--- Dataset extract ---

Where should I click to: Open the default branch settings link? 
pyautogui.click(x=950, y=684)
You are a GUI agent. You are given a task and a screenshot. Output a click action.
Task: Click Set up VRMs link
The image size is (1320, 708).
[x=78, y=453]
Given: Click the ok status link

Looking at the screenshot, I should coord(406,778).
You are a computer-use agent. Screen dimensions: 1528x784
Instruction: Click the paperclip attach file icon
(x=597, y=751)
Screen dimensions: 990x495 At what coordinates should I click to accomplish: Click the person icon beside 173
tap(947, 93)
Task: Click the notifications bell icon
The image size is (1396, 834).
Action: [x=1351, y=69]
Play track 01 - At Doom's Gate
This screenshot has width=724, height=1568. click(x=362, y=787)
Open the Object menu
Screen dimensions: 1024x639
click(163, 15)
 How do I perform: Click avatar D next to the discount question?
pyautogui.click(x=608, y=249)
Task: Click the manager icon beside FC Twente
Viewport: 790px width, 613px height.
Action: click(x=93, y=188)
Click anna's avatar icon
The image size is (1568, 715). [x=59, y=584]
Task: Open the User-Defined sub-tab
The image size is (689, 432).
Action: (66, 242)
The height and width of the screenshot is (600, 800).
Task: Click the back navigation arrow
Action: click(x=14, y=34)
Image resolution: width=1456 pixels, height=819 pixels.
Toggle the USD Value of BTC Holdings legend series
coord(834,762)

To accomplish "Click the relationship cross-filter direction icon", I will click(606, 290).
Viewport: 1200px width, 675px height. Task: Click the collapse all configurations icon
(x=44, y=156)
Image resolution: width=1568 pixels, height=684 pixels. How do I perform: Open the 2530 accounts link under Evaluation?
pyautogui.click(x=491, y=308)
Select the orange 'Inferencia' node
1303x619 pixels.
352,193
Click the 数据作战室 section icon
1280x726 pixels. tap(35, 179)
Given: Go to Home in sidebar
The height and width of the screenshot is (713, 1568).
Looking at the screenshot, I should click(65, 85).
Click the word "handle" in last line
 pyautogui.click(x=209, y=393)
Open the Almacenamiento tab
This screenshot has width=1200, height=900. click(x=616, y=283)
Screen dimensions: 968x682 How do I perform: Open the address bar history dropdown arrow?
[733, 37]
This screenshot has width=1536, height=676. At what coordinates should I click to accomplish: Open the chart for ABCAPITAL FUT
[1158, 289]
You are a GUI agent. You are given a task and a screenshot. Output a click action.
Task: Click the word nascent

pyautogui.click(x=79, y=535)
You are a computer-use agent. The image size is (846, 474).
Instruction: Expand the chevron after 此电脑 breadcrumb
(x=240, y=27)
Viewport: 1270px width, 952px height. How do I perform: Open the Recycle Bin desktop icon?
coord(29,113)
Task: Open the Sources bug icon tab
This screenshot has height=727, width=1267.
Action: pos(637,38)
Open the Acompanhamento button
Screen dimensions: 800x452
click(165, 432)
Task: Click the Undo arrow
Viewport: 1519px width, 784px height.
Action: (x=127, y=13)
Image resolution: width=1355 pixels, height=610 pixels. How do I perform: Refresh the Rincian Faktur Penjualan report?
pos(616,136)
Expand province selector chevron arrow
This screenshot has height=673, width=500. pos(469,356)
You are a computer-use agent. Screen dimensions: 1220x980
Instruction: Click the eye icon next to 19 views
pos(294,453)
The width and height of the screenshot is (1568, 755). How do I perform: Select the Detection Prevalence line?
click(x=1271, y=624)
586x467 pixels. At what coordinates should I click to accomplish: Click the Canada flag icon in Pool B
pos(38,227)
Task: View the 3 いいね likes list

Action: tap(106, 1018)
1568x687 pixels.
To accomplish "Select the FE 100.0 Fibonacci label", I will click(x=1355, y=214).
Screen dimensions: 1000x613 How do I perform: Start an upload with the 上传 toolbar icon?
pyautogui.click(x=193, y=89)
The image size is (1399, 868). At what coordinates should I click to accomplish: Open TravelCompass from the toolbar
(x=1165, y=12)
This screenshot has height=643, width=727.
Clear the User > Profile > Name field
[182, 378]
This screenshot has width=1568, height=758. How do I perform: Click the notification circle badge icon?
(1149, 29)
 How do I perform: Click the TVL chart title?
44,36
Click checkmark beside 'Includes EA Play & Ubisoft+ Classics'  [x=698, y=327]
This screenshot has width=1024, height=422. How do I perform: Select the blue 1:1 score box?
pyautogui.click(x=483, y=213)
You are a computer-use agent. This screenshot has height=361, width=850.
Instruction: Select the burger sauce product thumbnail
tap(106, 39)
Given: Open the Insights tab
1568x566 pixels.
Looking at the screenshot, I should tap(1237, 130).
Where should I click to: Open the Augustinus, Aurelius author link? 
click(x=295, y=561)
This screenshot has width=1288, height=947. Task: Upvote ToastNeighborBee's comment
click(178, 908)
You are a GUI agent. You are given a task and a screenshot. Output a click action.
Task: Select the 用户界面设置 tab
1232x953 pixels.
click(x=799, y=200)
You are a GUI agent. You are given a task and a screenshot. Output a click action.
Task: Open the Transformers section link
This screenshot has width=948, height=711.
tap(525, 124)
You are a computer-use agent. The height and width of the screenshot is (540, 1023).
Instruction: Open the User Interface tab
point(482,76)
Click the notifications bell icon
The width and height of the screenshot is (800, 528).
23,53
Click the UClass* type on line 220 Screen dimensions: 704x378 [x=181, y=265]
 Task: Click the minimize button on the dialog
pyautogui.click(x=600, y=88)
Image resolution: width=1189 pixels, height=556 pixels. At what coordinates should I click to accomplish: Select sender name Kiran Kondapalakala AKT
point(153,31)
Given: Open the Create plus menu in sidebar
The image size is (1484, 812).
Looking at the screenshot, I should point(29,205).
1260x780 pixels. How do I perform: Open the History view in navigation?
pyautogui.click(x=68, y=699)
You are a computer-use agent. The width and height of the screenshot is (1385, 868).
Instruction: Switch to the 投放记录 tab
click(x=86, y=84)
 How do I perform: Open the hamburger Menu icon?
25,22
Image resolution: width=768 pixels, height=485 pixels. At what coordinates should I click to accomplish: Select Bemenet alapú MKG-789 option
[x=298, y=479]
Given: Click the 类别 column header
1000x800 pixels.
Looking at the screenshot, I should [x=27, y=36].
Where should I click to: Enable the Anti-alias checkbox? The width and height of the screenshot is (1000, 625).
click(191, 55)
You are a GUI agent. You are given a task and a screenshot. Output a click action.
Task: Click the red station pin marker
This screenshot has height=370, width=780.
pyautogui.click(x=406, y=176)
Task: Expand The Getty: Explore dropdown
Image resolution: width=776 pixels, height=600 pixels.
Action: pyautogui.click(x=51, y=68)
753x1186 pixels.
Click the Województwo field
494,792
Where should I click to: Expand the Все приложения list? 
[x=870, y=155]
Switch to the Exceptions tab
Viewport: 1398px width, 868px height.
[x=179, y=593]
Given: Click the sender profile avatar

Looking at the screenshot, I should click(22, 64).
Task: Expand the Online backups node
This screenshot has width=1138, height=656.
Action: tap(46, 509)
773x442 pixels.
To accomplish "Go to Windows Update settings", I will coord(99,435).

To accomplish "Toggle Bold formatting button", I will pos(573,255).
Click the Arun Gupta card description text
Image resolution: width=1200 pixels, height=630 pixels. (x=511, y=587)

---

- Task details: In the lines above, find each one with "will" and list it.

- Answer for this exercise:
To accomplish "Click the relationship cross-filter direction icon", I will click(606, 290).
To accomplish "Select the FE 100.0 Fibonacci label", I will click(x=1355, y=214).
To accomplish "Go to Windows Update settings", I will coord(99,435).
To accomplish "Toggle Bold formatting button", I will pos(573,255).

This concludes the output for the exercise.